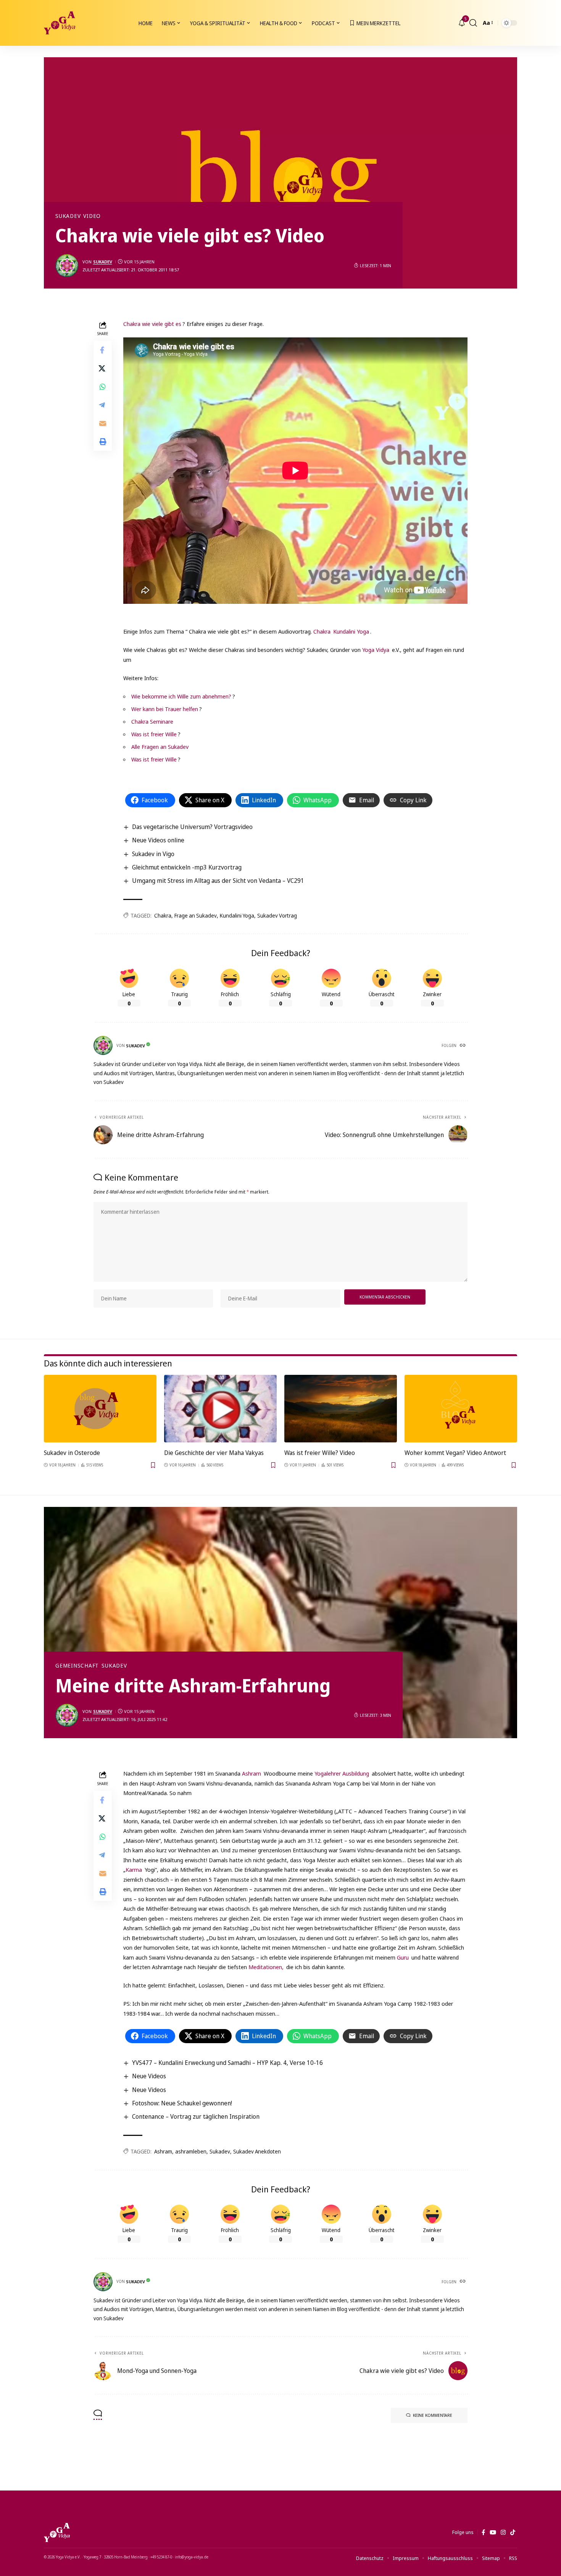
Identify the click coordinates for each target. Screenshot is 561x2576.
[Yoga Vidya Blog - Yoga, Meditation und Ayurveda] (59, 22)
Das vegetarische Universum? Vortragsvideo (192, 827)
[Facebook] (483, 2532)
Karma (134, 1869)
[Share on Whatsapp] (103, 387)
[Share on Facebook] (103, 350)
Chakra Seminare (152, 721)
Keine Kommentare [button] (432, 2415)
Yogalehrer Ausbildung (341, 1773)
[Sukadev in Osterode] (100, 1408)
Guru (403, 1957)
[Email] (103, 424)
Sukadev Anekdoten (257, 2151)
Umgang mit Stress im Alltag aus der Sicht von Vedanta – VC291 (218, 880)
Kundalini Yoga (351, 631)
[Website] (463, 1045)
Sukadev (68, 216)
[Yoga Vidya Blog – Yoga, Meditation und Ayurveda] (57, 2532)
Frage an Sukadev (195, 915)
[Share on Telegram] (103, 405)
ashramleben (190, 2151)
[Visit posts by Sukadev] (66, 265)
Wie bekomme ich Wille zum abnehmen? (181, 696)
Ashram (251, 1773)
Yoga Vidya (375, 649)
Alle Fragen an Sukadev (160, 746)
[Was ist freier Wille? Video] (340, 1408)
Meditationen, (266, 1967)
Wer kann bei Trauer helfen (164, 709)
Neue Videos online (158, 840)
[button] (473, 22)
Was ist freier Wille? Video (319, 1452)
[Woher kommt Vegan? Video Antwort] (461, 1408)
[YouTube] (493, 2532)
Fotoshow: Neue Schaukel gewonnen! (182, 2103)
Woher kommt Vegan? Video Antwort (455, 1452)
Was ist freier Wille (154, 734)
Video (92, 216)
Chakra (321, 631)
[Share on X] (103, 369)
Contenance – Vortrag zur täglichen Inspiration (196, 2116)
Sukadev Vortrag (277, 915)
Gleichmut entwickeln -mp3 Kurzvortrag (187, 867)
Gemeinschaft (77, 1665)
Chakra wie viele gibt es (152, 323)
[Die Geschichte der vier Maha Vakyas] (220, 1408)
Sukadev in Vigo (153, 854)
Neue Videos (149, 2076)
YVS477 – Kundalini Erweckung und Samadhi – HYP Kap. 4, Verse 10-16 (227, 2062)
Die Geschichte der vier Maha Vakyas (214, 1452)
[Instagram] (503, 2532)
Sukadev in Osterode (72, 1452)
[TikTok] (512, 2532)
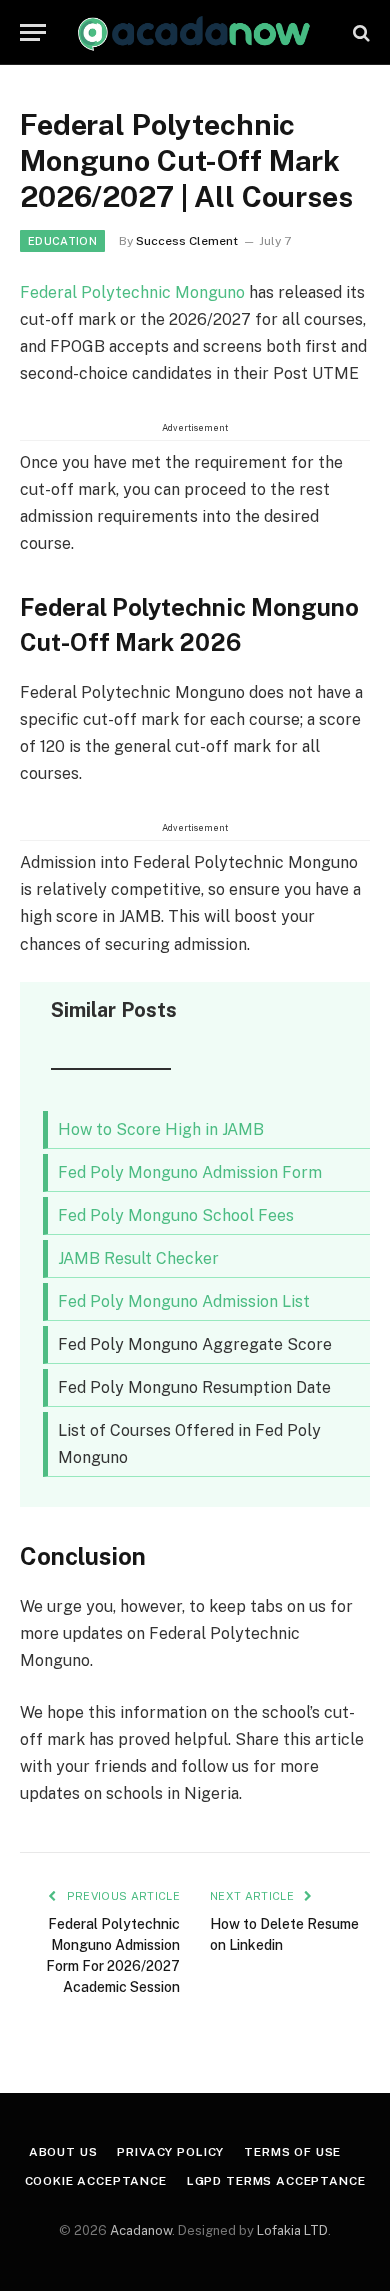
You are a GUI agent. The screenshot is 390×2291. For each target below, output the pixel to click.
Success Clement (187, 241)
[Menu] (33, 32)
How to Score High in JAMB (161, 1129)
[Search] (359, 32)
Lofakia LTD (292, 2230)
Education (62, 241)
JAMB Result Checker (138, 1258)
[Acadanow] (194, 32)
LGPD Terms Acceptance (276, 2181)
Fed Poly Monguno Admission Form (190, 1172)
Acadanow (141, 2230)
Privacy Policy (170, 2152)
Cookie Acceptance (96, 2181)
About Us (63, 2152)
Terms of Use (292, 2152)
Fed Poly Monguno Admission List (184, 1301)
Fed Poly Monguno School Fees (176, 1215)
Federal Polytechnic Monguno (132, 292)
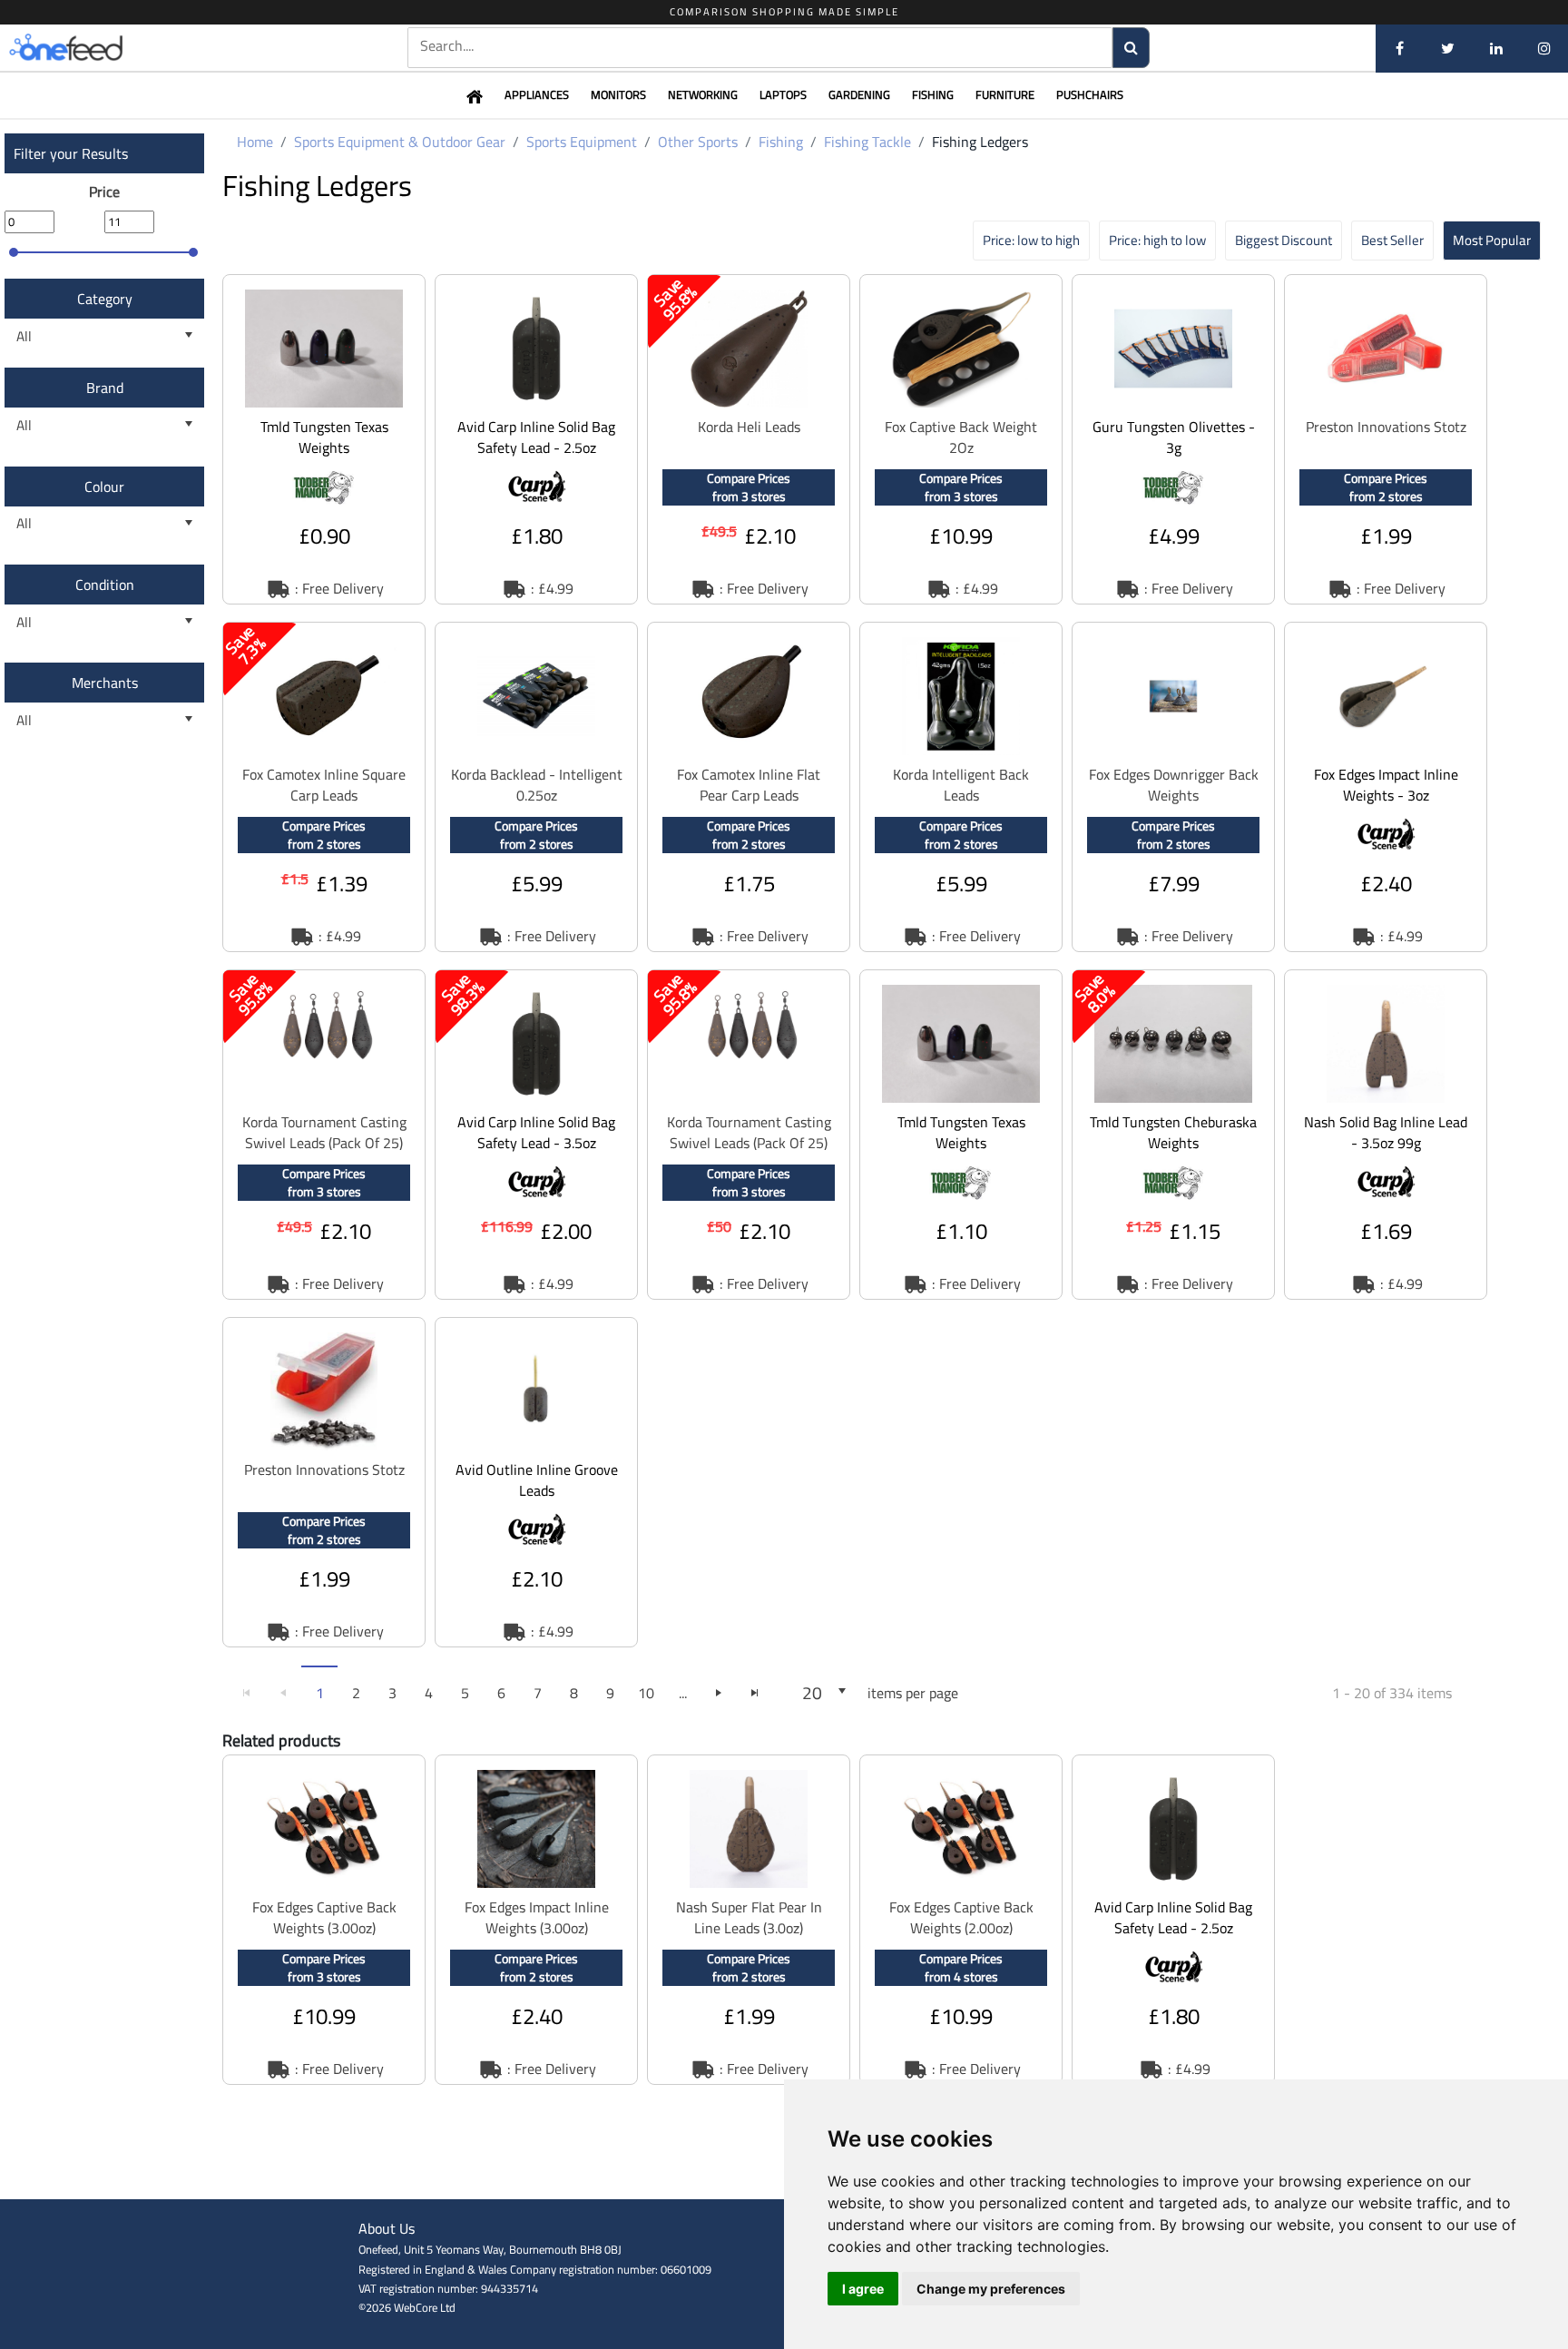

===

### Requirement
In the listing above, find each line with the word "Geschichte" and return it.

### Task response
[Die Geschichte der vier Maha Vakyas] (220, 1408)
Die Geschichte der vier Maha Vakyas (214, 1452)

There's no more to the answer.